The Dresner Foundation is proud to announce its second annual Myelodysplastic Syndrome (MDS) Research Fund grant recipients. Grants were awarded to H. Lee Moffitt Cancer Center and Research Institute, the Cleveland Clinic, and the University of Rochester. These grants totaling $1,074,469 support the research of two early career investigators and one established career investigator. The principle goal of the research fund is to support cutting-edge MDS research and related programs that will lead to the future standards of care and ultimately, a cure.
“These grants will support research into how MDS arises, and the development of new, innovative treatment strategies that target genetic abnormalities common in MDS, with a goal of eliminating these debilitating diseases” said Dr. Mikkael A. Sekeres of Cleveland Clinic and Chair, MDS Research Fund Scientific Advisory Board. Virginia Romano, the Foundation’s Executive Director said, “we are pleased to continue to support national, leading-edge MDS research.”

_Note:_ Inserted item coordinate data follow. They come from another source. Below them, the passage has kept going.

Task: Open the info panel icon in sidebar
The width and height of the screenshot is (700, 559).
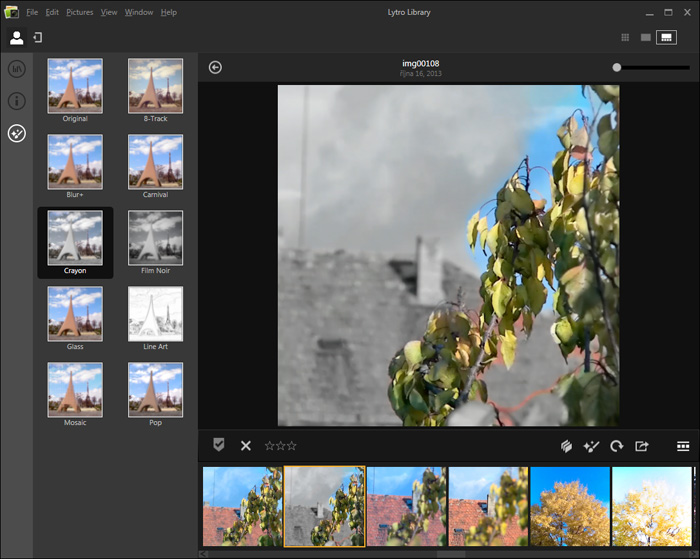Action: pos(16,101)

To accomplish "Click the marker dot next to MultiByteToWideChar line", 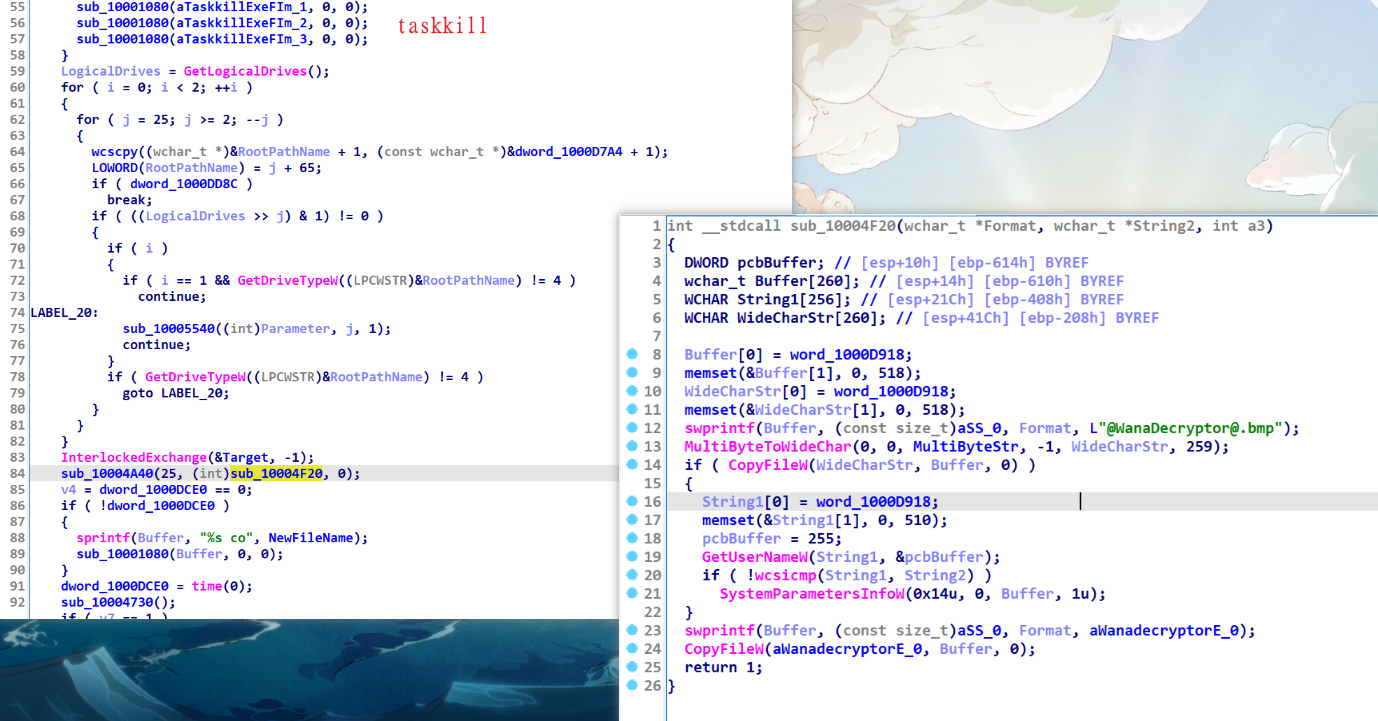I will click(x=631, y=446).
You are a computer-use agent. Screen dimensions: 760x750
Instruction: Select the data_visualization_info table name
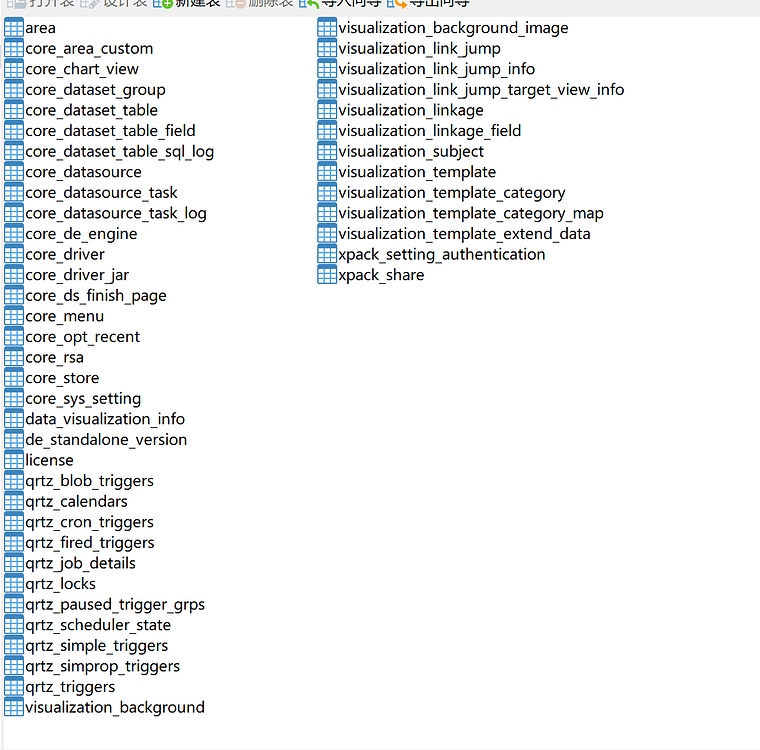point(105,419)
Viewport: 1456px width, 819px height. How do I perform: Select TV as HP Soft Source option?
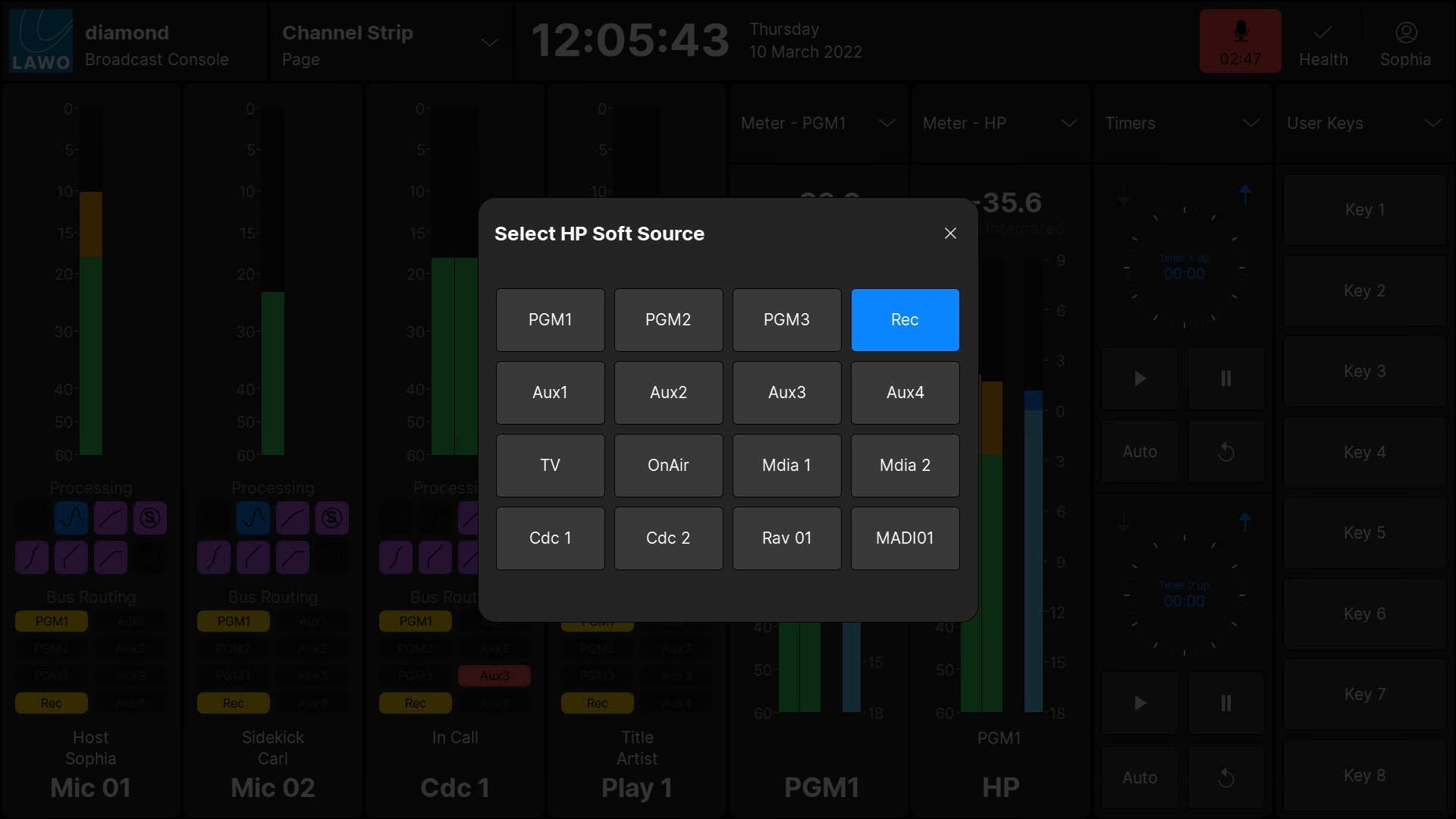(x=549, y=465)
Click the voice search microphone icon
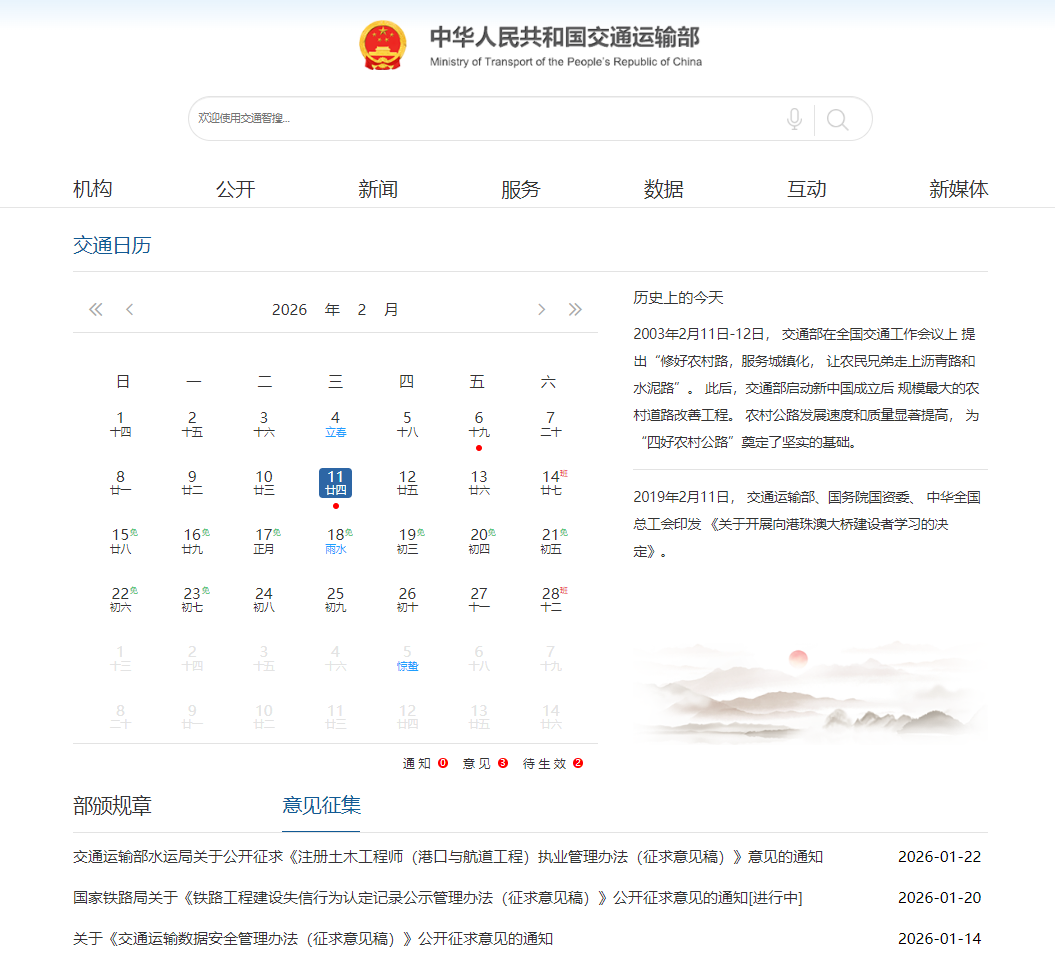Image resolution: width=1055 pixels, height=960 pixels. point(794,118)
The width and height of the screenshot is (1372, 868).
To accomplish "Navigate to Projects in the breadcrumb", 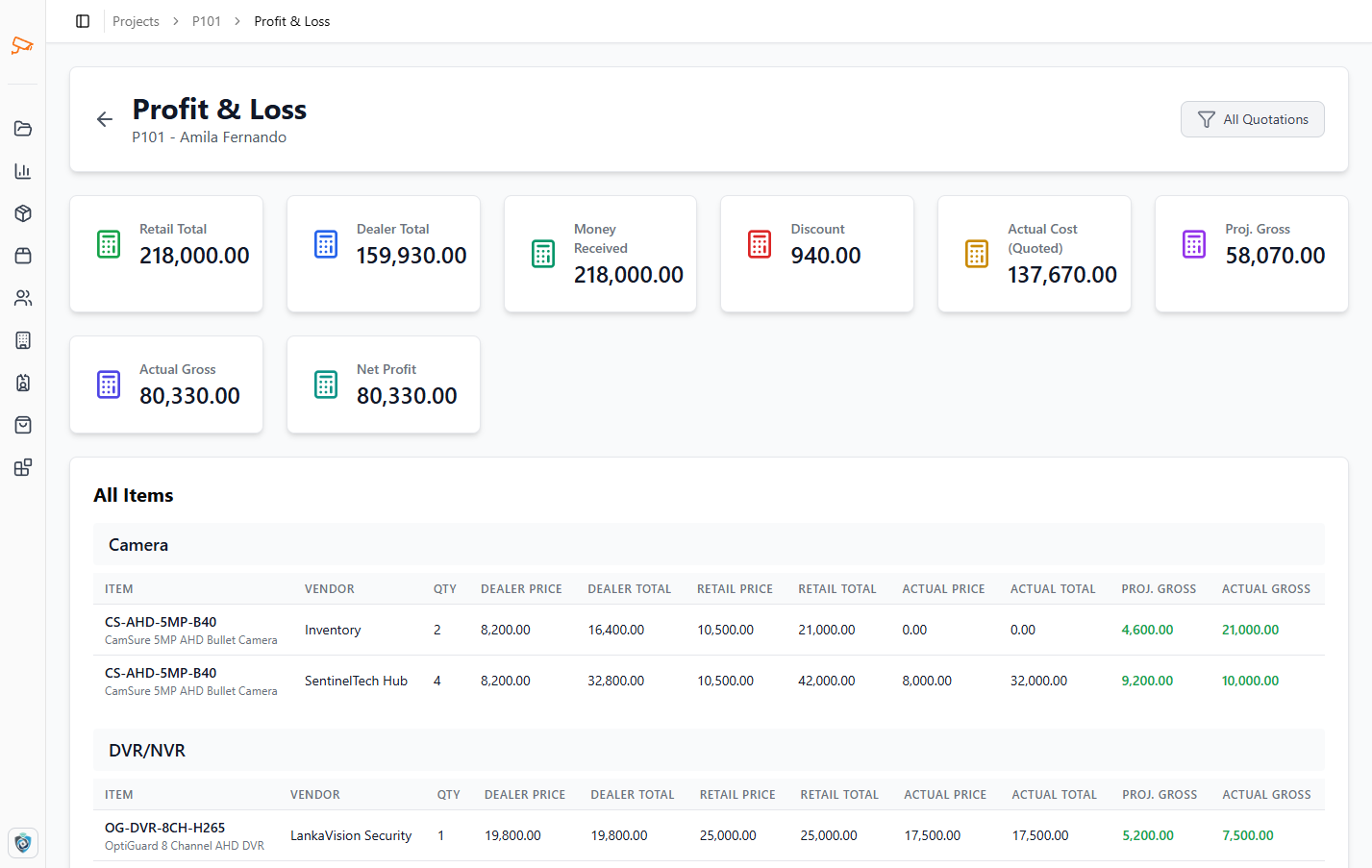I will (x=136, y=21).
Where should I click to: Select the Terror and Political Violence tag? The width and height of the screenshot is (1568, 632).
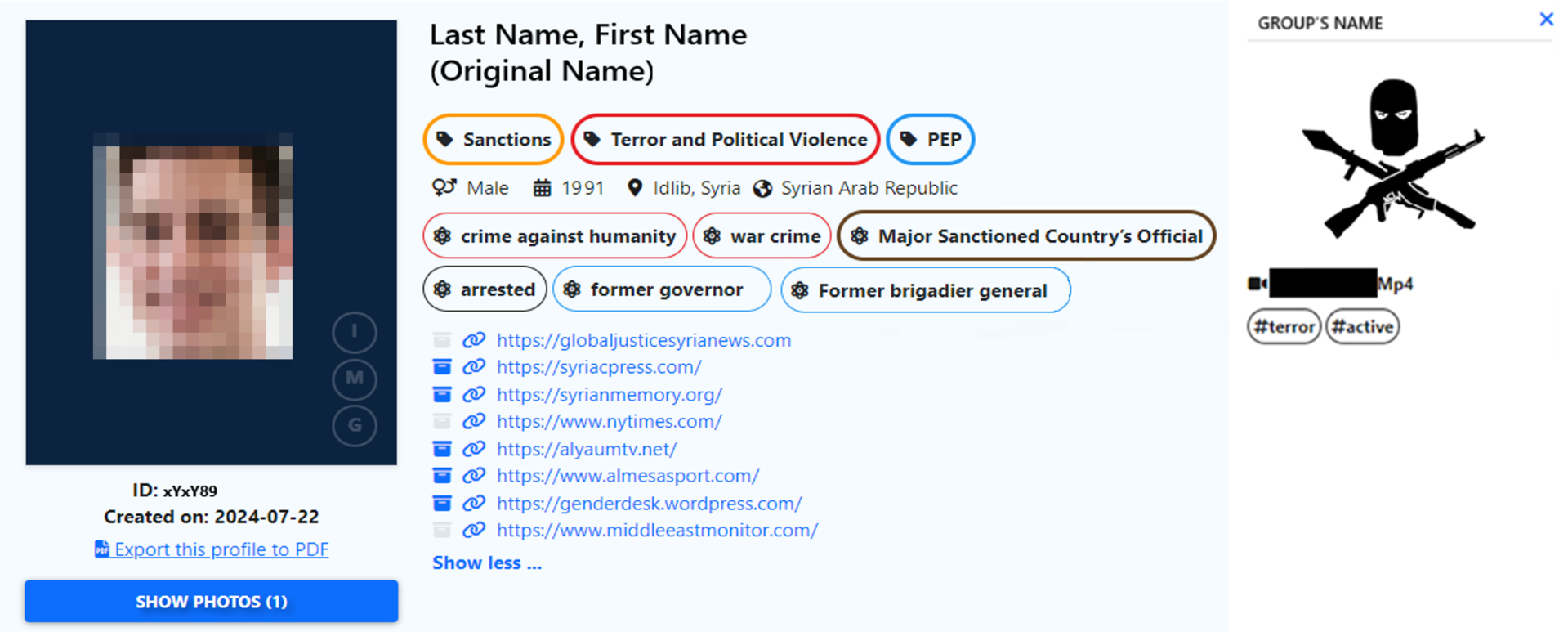click(x=726, y=140)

H. Lee Moffitt Cancer and Research Center received a grant to support the early career work of Dr. David A. Sallman. Dr. Sallman will be working closely with his mentor Dr. Alan List. The goal of the research project is to (1) establish TP53 gene as a predictor of outcomes for patients with this mutation; and (2) to identify the underlying reasons why TP53 mutant patients frequently have poor responses to treatments.
The second grant was awarded to Dr. Valeria Visconte, Ph.D., through The Cleveland Clinic. She will be conducting her research with her mentor Dr. Jaroslaw P. Maciejewski. The researchers believe that repairing the defective function caused by mutations will be the strategy of the future to treat MDS. The goal of their project is to further improve a novel chemical they have identified as a potential drug and test whether it will be effective as a future therapy for MDS patients with SF3B1 mutations.
The University of Rochester was awarded a grant to support Dr. Michael Becker, an established investigator. New research indicates that the bone marrow microenvironment (BMME), exerts a powerful influence on how normal blood cell formation occurs as well as on how blood cancers develop and progress. Dr. Becker’s research will attempt to confirm the role of the interleukin-1 gene in the BMME as a predictor for development and progression of MDS.
The Vera and Joseph Dresner Foundation congratulates the grantees and looks forward to seeing important progress in the fight against MDS.